NSA Breaks Into Yahoo And Google's Data Centers Without Their Knowledge

from the muscular dept

Early on with the Snowden documents there had been significant disagreement over the kind of "access" the NSA had to systems at the various big tech companies -- all of which denied the kind of "direct access" that was being reported (unlike the telcos which have more or less confirmed going above and beyond to give the NSA everything it wants by tapping directly into the backbone). Back in September, one of the released docs showed how the NSA, with help from GCHQ, appeared to be conducting man in the middle attacks on Google and others' servers. The latest report, from Bart Gellman and Ashkan Soltani at the Washington Post, uses some more Snowden docs to show how the NSA secretly infiltrates servers from Yahoo and Google without their knowledge, under a program called MUSCULAR (they're not subtle with their code names, are they?).
The National Security Agency has secretly broken into the main communications links that connect Yahoo and Google data centers around the world, according to documents obtained from former NSA contractor Edward Snowden and interviews with knowledgeable officials.

By tapping those links, the agency has positioned itself to collect at will from among hundreds of millions of user accounts, many of them belonging to Americans. The NSA does not keep everything it collects, but it keeps a lot.
There's even this wacky hand-drawn diagram:
There's some evidence that Google figured this out earlier. You may remember that there were reports back in September that Google had been scrambling to encrypt the information flowing between data centers, which is exactly where the NSA hit them. It looks like someone at Google figured out what the NSA was likely doing soon after the original Snowden news broke. Not surprisingly, people at these companies are not happy about this news. When the reporters spoke to "two engineers with close ties to Google," they note that the engineers "exploded in profanity" and urged the reporters to publish that drawing above to expose the NSA.

Either way, attacking the information flow appears to have been fairly effective for the NSA to spy on an awful lot of information, often on Americans:
According to a top secret accounting dated Jan. 9, 2013, NSA’s acquisitions directorate sends millions of records every day from Yahoo and Google internal networks to data warehouses at the agency’s Fort Meade headquarters.

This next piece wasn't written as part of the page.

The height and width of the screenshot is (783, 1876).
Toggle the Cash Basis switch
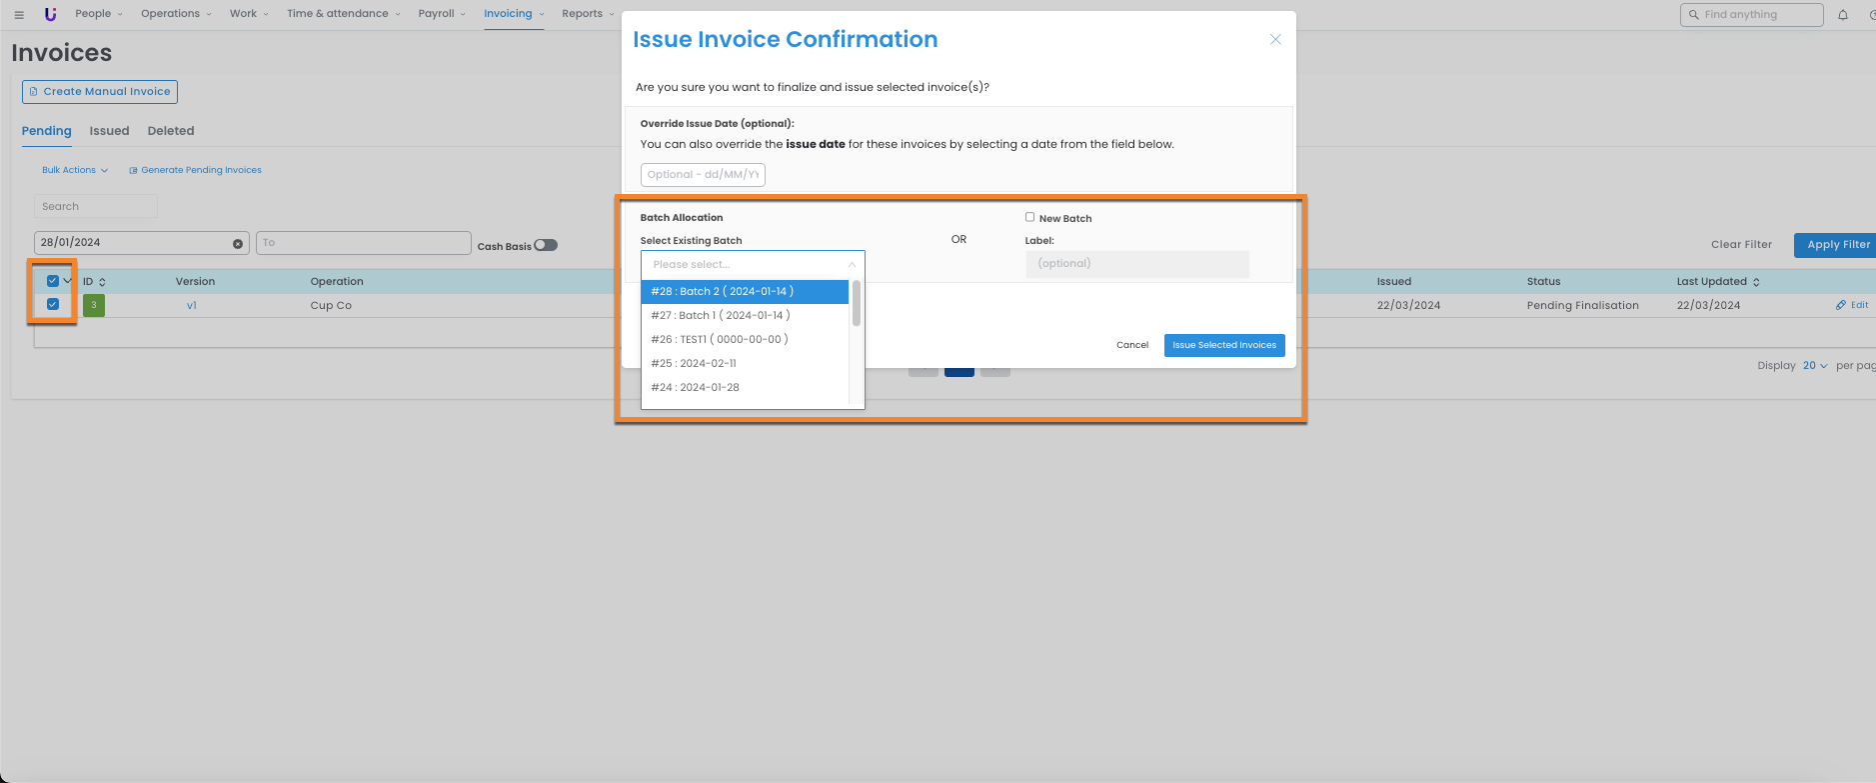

In the preceding 30 days, the report said, field collectors had processed and sent back 181,280,466 new records — ranging from “metadata,” which would indicate who sent or received e-mails and when, to content such as text, audio and video.
It also appears that the way that the NSA is claiming this is "legal" is by only breaking into the Yahoo and Google datacenters that are outside the US, where there's significantly less oversight. That is, rather than being under Section 215 of the PATRIOT Act (the metadata collection of phone calls) or Section 702 of the FAA (PRISM and the tapping of the internet backbone from US telcos), this is done under Executive Order 12333 -- which some (especially Marcy Wheeler) have been claiming is where attention should really be paid. This latest report certainly suggests that the NSA is routing a lot of its snooping via this program -- which explains the "not under this program" language they often use around questions on 215 and 702 data collections.

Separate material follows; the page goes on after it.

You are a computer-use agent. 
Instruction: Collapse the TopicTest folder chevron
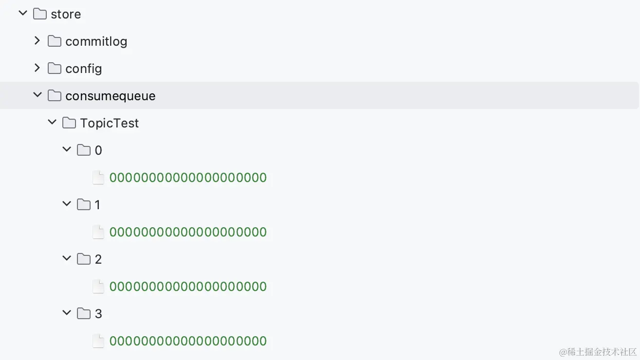[x=52, y=123]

The real question, now, is what Google and Yahoo do in response to this. They should continue (obviously) encrypting those weak points (and, really, everything), but they should also sue the US government. For all the talk (often from the NSA's Keith Alexander) about "cybersecurity" attacks on big internet companies, who knew that the biggest infiltrators were probably the NSA itself.


Reader Comments (rss)

(Flattened / Threaded)

  1.  
    identicon
    dennis deems, Oct 30th, 2013 @ 10:09am

    :^)

    The smiley face on the diagram is just perfect, isn't it? The banality of evil.

     

    reply to this | link to this | view in thread ]

  2.  
    identicon
    Anonymous Coward, Oct 30th, 2013 @ 10:11am

    "The real question, now, is what Google and Yahoo do in response to this....they should also sue the US government."

    I'm curious how effective the CFAA could be in this case. Wouldn't it be the idea law to slap the NSA with?

     

    reply to this | link to this | view in thread ]

  3.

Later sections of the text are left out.